Is the expense of a dash cam really worth it or can an app do just as well?

Dash cam on car parked in driveway


Is there any reason to spend money on an actual car dash cam, or will an app do the job? The question of whether to buy a dash cam vs. a dash cam app really comes down to two things: features and convenience.

In terms of features, you have to look at the nuts and bolts of whatever dash cam you’re interested in and compare it to the feature set of the dash cam apps available for your particular phone. There’s no real clear winner in every situation in terms of features, so it has to be taken on a case by case basis.

In terms of convenience, and reliability, there’s really no question. A dedicated dash cam wins that battle every time. But there are good reasons to go with an app if budget is a factor.

Dash Cam vs. Dash Cam App Features

There are a handful of features that a dash cam really needs to have in order to be really useful, including GPS, a G-sensor, and looped recording. Pretty much every dash cam uses a looped recording method, and that’s really the basis of dash cam apps as well. You could technically just set your phone on the dash and hit record with the baked-in camera every time you drive, but it would fill up the memory pretty fast. That’s where looped recording comes into play.

While both dash cams and dash cam apps are designed to record short video loops and replace old ones as new ones are recorded, available storage can still be an issue. This is why dedicated dash cam hardware has a small edge in this category.

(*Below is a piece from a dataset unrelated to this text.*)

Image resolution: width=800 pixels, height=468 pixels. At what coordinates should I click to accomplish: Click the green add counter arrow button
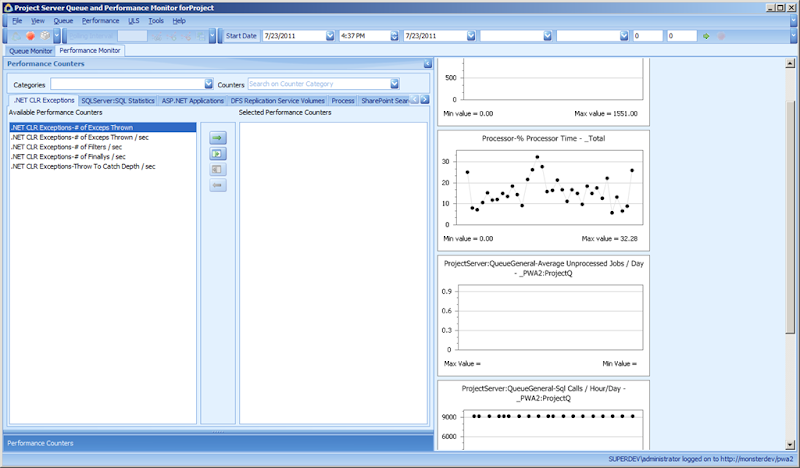(x=217, y=137)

What Are Your Storage Needs?

With a dash cam, you typically stick in a micro SD card and forget about it until something happens and you need to go back and check out some video.

With a dash cam app, any space you dedicate to that app is going to take away from available storage for other apps, pictures, videos, music, and whatever else you carry around on your phone.

Do You Need a Location Sensor?

The other two important features, GPS and G-sensors, are found in most smartphones these days. So if your phone has both of these features, and you can find a dash cam app that takes advantage of them, then it’s pretty much a wash.

At this point, we’re comparing dash cam apps to mid-priced dash cams that go for in the neighborhood of about $100. When you look at very high-end units, you get into other features — like multiple camera systems — that just can’t be matched by a dash cam app. But at that point, you’re paying a lot more than you would for a typical dash cam.

Dash Cam vs. Dash Cam App Convenience

Convenience might not be the exact right word, but what we’re talking about here is the fact that a dash cam is a dedicated device that you install in your car once and then forget about it until you need it.

While dash cams are portable, and you can take them out and carry them around — or move one between multiple cars — the whole set-and-forget thing is one of the biggest selling points of getting a hardware dash cam versus a dash cam app or any other dash cam alternative.

It doesn’t take a lot of time to turn on a dash cam app and set your phone in a cradle that you have installed in an appropriate location, but it’s worth thinking about the fact that you’ll have to do it each and every time you get in or out of your car. And 99.99 percent of the time, you’ll be doing it for absolutely no reason, because you won’t end up recording anything of note.

That one time you forget to set up your dash cam app up or decide not to bother since you’re in a hurry will invariably be the one time where some jerk rear ends you at a stop light and then claims it was your fault.

For some people, that convenience — or the ability to not have to worry about setting your dash cam up every time you drive — is worth the expense of buying some type of hardware dash cam. For other people, a $100 price tag is too steep when you can get a decent dash cam app for free or better one for far less than $100.